These industrial complexes, along with the institution of education, all engage to legitimize and enforce a state-sponsored violence against the globalized “other,” rooted in a discourse of elimination[7], which in this case is the Iraqi population. However, outside of this population, we see these spaces take form in the West, working collectively to form an alliance of domination against the marginalized other. Considering these institutions – the prison, the military, and the school[8] – they share a specific commonality, which is a pedagogy of violence. What this pedagogic violence entails, especially when considering the commonalities between these three institutions, is that they all seem to suggest that the rhetoric/propaganda they share is meant to convince the individual(s) on the receiving end of the information that what they are suggesting is important or necessary. The prison industrial complex suggests that incarceration is a necessary part of atoning for one’s guilt, whereas I posit that, ethically, it should be a site of rehabilitation of the offender. The military industrial complex suggests that war is necessary, and that there is often an objective that must be met in order for the war to end, which often leads to mass loss – justified disposability. Lastly, the education industrial complex suggests that students need to meet certain targets through a set curriculum, which has been developed as part of a bureaucracy with certain objectives that must be met between the institution, the government, and other stakeholders. To further contextualize the pedagogy of violence, one could refer to Lynn Worsham’s “Emotion and Pedagogic Violence,” which suggests that pedagogic violence must consider the effects of both teaching and learning, and the ways in which a discourse of emotion can become intertwined in this complex web of absorbing violence in its various forms, which then shape and skew both individual and societal perceptions of those whom the violence is targeted towards (Worsham 122). She expands by suggesting that pedagogic violence becomes “…authorized by and implied in education,” while referencing “…the power, held by dominant discourses, to impose meanings that maintain and reinforce the reigning social, economic, political arrangements as legitimate when in fact they are entirely arbitrary” (124). Worsham continues:
“…both the forms and effects through which violence is lived and experienced and its objective or structural role in the constitution of subjectivities and the justification of subjection… No longer (or not only) does it occur at the very limit of the social order to display the fragility of all meaning, identity, and value; violence arises increasingly from within the authority of existing social, political, and economic arrangements to assert and reinforce their legitimacy” (120-1).

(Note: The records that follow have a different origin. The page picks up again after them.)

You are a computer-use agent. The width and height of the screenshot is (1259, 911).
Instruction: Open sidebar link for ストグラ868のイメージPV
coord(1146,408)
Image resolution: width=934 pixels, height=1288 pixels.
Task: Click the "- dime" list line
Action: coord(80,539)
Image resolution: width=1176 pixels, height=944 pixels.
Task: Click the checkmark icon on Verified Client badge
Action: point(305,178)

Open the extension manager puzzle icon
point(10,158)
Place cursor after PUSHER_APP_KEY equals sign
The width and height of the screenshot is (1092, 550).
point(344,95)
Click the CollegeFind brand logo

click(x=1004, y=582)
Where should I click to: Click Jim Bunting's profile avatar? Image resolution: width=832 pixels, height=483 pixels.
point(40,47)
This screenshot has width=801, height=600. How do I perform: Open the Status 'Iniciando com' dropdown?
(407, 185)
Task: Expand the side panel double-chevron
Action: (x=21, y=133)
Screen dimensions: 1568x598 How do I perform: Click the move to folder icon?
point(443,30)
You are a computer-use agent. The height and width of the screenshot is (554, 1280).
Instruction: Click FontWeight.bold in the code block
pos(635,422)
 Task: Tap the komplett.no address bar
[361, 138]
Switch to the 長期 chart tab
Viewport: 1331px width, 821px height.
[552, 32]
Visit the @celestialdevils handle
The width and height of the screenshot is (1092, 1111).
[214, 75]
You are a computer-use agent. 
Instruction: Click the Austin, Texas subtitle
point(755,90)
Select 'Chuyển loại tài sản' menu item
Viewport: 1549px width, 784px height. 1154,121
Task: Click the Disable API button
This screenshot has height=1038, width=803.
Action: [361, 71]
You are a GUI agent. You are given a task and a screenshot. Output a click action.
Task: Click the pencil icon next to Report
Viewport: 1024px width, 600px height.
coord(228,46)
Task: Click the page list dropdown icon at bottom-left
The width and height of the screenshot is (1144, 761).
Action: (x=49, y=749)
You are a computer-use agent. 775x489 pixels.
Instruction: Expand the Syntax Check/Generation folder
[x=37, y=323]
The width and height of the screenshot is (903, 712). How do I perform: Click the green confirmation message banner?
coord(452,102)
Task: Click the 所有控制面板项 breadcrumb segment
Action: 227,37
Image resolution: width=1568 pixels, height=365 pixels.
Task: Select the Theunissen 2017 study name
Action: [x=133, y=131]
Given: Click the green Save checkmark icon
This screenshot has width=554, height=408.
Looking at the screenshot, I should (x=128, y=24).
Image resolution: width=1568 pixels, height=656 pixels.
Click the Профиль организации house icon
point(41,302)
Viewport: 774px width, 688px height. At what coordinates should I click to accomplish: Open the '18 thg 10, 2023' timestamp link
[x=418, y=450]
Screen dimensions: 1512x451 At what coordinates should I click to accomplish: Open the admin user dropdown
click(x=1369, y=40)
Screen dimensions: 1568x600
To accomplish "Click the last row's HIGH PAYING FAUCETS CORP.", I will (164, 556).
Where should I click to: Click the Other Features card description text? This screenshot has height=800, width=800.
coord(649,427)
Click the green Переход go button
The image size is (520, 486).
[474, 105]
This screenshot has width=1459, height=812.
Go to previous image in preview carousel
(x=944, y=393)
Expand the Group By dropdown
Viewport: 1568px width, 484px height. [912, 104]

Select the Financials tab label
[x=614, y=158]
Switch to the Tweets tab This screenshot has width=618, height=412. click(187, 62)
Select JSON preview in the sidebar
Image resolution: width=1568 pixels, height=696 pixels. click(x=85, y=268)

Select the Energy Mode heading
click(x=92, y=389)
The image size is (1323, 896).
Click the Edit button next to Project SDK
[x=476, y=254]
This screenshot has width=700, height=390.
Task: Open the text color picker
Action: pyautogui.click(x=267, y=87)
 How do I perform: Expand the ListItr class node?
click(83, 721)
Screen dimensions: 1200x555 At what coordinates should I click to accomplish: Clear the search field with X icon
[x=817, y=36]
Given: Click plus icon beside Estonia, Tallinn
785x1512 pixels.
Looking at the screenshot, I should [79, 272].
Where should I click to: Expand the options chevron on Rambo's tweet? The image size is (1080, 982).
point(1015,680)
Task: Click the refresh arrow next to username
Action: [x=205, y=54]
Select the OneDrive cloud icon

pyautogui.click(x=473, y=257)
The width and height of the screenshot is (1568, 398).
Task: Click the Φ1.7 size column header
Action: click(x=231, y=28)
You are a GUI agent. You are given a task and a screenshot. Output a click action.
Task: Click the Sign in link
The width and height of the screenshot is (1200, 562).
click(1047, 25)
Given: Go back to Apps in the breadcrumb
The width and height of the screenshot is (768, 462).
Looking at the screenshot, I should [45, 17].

It is through the normalization of such violence that both Iraqi prisoners and civilians experienced a casual brutality at the hands of the U.S. military. With this in mind, it is important to recognize that this kind of normalization of violence starts somewhere. It is a structural failure, though some may suggest the opposite, that it has made room for personal objectives and ideologies to become rooted in the effort(s) of various institutions, which turn them into spaces of authoritative injustice and discrimination, reinforcing the marginalization and violence of the those at the bottom of the hierarchy, or as Worsham suggests, the social order. This can be seen with the aforementioned institutions that I have named – education, prison, and military. They are socially, politically, and culturally legitimated sites of power and authority, pushing a particular agenda of dominance onto those deemed worthy of subjection and subjugation, which must be upheld and abided by in order to avoid conflict and violence perpetuated by these forms of authority. Often, this kind of oppressive rhetoric and ideology is bred within the very institutions that uphold its freedom to spread – the spaces which uphold the power dynamics of white supremacy and the inferiority and subjugation of the marginalized other. For example, in an article by Jennifer Percy, titled “The Priest of Abu Ghraib”, she recalls a notable encounter between a U.S. interrogator and prisoner:
Casteel asked the jihadist why he’d come to Iraq to kill. The jihadist looked at Casteel but didn’t answer. Instead, he asked the same of him. “Why did you come to Iraq to kill?” …Casteel’s left hand was in his pocket, gripping the crucifix on his rosary. The prisoner counted prayer beads in his right hand” (Percy).
Part of this state-sponsored violence also encourages “othering,” which ascribes the marginalized other as inferior, welcoming systemic subjugation onto an already oppressed population. However, the above encounter depicts the similarities between the alleged terrorist and the very person waging the “war on terror.” What the U.S. failed to realize, or perhaps chose to ignore, is that many Iraqi civilians and prisoners had already been suffering as a result of Saddam Hussein. It is rather twisted that in a war against terror, and an alleged attempt to free the Iraqi people from Hussein’s rule, that the U.S. occupiers would contribute to the ongoing oppression and brutality against this same population. As they both clutched on to symbols of their faith, they were both reminded of the similarities they shared – the fact that in some way, they would both contribute to the death(s) of the other.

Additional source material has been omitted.